We are here for a purpose

As it turns out, we are not here as robots or automatons. We have much conscious and creative work to do. We are here for a reason.

Sufi sage Al Ghazzali hints at that reason: “Know, O beloved, that man was not created in jest or at random, but marvellously made and for some great end." (1)

Although he is not from everlasting, yet [man] lives for ever; and though his body is mean and earthly, yet his spirit is lofty and divine. When in the crucible of abstinence he is purged from carnal passions he attains to the highest, and in place of being a slave to lust and anger becomes endued [sic] with angelic qualities. Attaining that state, he finds his heaven in the contemplation of Eternal Beauty, and no longer in fleshly delights. (2)

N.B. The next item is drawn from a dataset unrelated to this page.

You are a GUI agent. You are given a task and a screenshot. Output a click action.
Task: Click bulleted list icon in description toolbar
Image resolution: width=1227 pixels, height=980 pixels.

When we as individuals separate ourselves from all that is terrestrial or temporal (“purge ourselves from carnal passions”), at least in our heart, we are ready to realize the true nature of that body celestial or spiritual. (3) Realization of this Spirit (ultimately God) proves to be the end, the goal for which we were made. We become “endued with angelic qualities.” That result in many spiritual traditions is called “enlightenment.”

“Enlightenment” is, as we shall see, not a name that applies to a single event. The name applies to all events in which the individual directly and immediately perceives, in a discontinuity of knowledge, something sacred, beyond this material dimension. It may be the Child of God, God the Mother, or God the Father.

Or it may be beyond all Three.

The Child of God is called by various religions, the Self, the Christ, the Son of God, the Atman, the Buddha Nature, the Inner Fire. It is the Transcendental in the Phenomenal, the Treasure buried in the field; specifically, in the field of the heart. We may recognize this as Jesus’s description of it; he also called it the pearl of great price, the mustard seed, and the leaven in the bread. It may be seen as a brilliant point of Light in which one recognizes his or her true nature. It may be experienced as a stateless state of consciousness. Or it may be known in another form.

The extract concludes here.